- _YOUR INSTRUCTIONS_
Reproduce exactly the line containing "Task: Click the SkyControl" and every line after it, through the last line of the records below; add nothing.

- _INPUT FOR THIS TASK_
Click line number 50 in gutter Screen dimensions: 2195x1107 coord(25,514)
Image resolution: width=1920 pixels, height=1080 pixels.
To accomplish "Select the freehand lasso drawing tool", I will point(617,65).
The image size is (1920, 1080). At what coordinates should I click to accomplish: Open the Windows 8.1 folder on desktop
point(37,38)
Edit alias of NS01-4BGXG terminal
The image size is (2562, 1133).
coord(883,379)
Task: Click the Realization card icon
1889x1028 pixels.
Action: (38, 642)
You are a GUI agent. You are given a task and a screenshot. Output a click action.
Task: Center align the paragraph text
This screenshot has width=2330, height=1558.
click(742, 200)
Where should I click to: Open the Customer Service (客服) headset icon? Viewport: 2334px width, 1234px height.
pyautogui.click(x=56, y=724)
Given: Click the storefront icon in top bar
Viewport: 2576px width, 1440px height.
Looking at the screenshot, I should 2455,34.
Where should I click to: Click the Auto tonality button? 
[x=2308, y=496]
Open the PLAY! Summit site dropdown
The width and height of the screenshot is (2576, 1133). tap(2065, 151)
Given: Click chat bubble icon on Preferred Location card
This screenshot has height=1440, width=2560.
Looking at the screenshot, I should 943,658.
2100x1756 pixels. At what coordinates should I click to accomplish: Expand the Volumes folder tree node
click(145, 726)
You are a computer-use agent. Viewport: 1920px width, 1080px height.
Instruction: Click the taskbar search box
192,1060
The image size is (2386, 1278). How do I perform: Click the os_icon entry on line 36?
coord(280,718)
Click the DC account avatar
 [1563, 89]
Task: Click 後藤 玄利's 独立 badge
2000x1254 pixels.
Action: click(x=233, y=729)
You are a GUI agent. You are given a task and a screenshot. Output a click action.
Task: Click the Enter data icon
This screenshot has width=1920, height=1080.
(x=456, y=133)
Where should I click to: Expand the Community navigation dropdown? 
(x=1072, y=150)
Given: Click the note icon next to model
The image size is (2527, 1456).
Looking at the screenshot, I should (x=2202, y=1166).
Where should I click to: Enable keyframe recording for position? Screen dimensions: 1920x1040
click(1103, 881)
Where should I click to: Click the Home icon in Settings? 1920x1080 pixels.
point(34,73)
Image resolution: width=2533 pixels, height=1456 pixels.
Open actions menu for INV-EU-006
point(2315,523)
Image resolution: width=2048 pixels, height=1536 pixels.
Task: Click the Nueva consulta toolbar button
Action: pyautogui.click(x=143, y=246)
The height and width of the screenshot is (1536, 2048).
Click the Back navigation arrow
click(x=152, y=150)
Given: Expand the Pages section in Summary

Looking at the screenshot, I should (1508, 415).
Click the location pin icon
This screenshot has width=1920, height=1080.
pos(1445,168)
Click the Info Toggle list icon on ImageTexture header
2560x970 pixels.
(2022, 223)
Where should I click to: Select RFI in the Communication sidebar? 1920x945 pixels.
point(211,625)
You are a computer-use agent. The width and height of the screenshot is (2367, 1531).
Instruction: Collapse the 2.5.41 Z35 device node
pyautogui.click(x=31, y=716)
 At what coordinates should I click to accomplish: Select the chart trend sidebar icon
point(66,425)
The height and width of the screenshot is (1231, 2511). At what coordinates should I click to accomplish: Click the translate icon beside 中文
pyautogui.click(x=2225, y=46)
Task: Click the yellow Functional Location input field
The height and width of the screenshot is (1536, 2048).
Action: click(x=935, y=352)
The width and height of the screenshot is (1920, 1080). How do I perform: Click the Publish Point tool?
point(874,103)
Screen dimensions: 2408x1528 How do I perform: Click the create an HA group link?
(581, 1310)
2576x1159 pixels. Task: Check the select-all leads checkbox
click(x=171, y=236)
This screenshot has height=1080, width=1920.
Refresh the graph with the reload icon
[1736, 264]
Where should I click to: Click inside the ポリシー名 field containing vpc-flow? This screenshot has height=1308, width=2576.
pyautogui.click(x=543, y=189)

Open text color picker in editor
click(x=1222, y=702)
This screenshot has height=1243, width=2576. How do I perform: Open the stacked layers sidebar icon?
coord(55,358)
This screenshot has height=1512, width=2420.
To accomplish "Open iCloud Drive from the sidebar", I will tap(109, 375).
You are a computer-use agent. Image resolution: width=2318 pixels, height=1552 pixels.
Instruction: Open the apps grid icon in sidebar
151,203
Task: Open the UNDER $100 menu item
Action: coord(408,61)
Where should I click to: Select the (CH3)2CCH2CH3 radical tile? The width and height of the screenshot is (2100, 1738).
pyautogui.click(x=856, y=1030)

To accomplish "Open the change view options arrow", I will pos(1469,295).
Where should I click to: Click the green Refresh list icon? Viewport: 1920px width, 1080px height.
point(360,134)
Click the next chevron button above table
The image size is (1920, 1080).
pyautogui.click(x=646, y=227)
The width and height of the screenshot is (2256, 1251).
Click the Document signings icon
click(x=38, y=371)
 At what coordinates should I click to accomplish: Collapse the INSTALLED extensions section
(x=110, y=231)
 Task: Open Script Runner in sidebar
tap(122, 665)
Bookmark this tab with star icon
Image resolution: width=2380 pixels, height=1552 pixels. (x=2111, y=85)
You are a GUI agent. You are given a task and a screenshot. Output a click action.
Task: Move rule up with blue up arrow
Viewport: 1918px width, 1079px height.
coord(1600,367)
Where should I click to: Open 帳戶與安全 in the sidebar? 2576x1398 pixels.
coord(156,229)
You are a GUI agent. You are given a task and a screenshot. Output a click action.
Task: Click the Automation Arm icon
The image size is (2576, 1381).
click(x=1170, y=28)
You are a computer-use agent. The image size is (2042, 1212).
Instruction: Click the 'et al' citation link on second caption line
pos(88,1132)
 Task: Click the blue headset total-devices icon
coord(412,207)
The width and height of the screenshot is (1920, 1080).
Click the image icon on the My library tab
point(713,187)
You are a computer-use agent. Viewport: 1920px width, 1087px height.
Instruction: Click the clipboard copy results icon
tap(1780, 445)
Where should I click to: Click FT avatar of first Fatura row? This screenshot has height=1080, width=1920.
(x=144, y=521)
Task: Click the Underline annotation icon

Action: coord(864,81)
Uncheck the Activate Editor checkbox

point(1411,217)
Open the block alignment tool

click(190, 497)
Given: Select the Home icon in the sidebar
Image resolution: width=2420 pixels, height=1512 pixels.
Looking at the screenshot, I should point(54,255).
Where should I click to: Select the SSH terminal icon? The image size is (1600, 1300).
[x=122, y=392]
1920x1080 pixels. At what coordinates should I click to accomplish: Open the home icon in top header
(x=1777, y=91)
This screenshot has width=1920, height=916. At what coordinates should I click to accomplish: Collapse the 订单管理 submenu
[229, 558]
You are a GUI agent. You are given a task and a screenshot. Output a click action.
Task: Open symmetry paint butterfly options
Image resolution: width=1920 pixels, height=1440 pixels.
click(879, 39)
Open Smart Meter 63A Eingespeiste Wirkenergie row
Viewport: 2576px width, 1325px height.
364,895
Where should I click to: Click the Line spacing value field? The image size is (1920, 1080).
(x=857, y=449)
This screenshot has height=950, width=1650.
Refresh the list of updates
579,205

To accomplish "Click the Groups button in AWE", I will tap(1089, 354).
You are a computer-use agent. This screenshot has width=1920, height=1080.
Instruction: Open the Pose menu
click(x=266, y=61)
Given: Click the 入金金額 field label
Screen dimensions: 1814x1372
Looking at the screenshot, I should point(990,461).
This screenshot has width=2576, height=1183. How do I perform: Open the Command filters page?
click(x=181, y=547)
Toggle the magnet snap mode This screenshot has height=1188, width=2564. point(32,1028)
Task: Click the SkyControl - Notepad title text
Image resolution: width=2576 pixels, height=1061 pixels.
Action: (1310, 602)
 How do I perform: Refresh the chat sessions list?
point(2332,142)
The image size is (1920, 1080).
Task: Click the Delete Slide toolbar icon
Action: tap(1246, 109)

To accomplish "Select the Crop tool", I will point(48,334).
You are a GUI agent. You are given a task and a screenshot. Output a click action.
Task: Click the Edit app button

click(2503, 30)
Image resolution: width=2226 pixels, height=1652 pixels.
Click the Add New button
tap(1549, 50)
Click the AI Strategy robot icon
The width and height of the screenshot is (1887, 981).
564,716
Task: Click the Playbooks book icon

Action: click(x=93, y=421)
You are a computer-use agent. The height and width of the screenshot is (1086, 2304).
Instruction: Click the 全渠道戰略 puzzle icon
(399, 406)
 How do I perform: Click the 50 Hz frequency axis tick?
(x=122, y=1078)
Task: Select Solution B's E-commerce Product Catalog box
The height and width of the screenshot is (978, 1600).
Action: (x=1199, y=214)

- _RESULT OF THIS EXERCISE_
Task: Click the SkyControl - Notepad title text
Image resolution: width=2576 pixels, height=1061 pixels.
Action: (1310, 602)
 How do I perform: Refresh the chat sessions list?
point(2332,142)
The image size is (1920, 1080).
Task: Click the Delete Slide toolbar icon
Action: tap(1246, 109)

To accomplish "Select the Crop tool", I will point(48,334).
You are a GUI agent. You are given a task and a screenshot. Output a click action.
Task: Click the Edit app button

click(2503, 30)
Image resolution: width=2226 pixels, height=1652 pixels.
Click the Add New button
tap(1549, 50)
Click the AI Strategy robot icon
The width and height of the screenshot is (1887, 981).
564,716
Task: Click the Playbooks book icon

Action: click(x=93, y=421)
You are a computer-use agent. The height and width of the screenshot is (1086, 2304).
Instruction: Click the 全渠道戰略 puzzle icon
(399, 406)
 How do I perform: Click the 50 Hz frequency axis tick?
(x=122, y=1078)
Task: Select Solution B's E-commerce Product Catalog box
The height and width of the screenshot is (978, 1600).
Action: (x=1199, y=214)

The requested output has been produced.